What you should do
Since only the total is wanted, give the number of lines in the listing below that hold the string "each" and add nothing.

————————

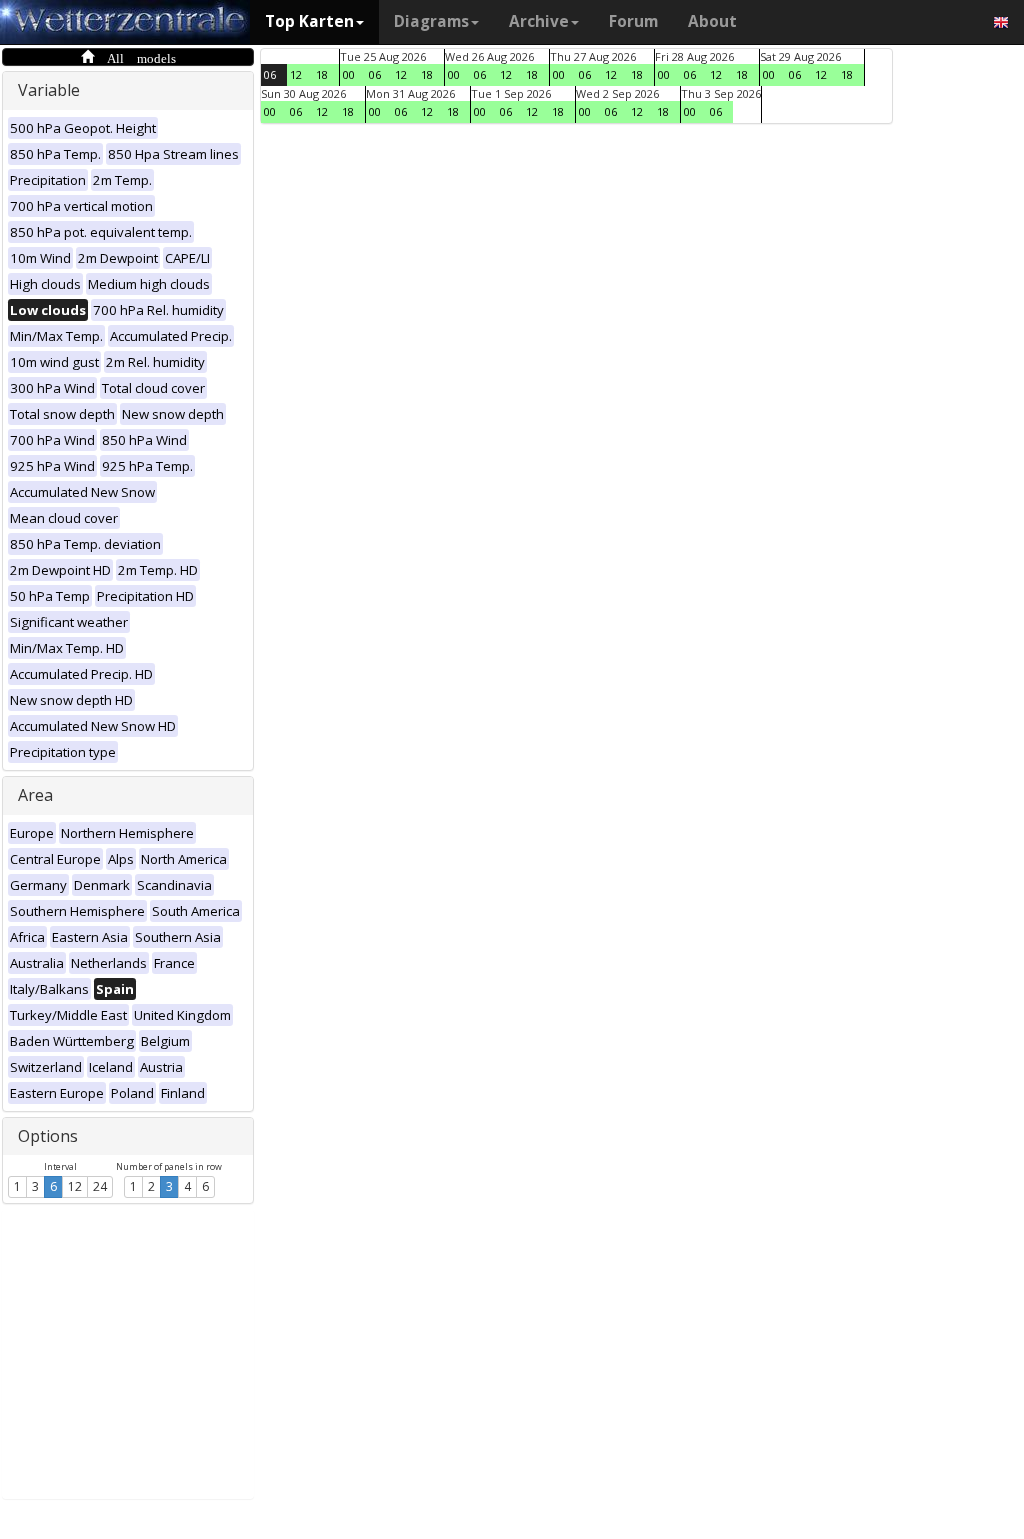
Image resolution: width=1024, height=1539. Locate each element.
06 (270, 74)
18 (322, 74)
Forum (633, 21)
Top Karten (309, 21)
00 (349, 74)
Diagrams (431, 21)
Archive (539, 21)
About (712, 21)
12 (75, 1186)
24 (100, 1186)
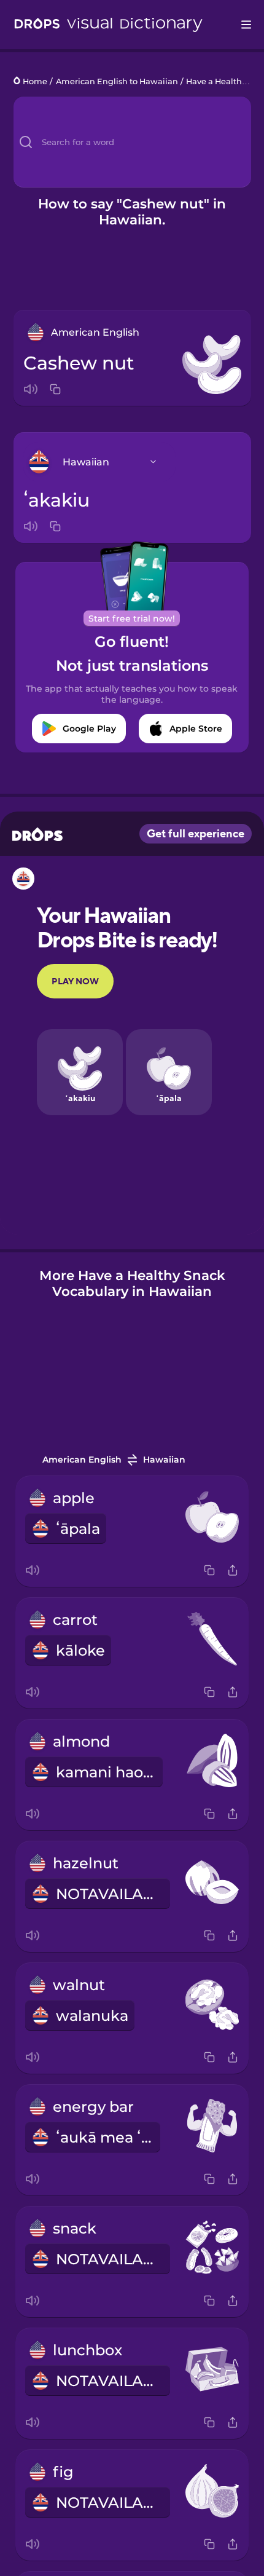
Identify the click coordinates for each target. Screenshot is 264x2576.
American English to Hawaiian (117, 81)
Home (35, 81)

————————

Result
2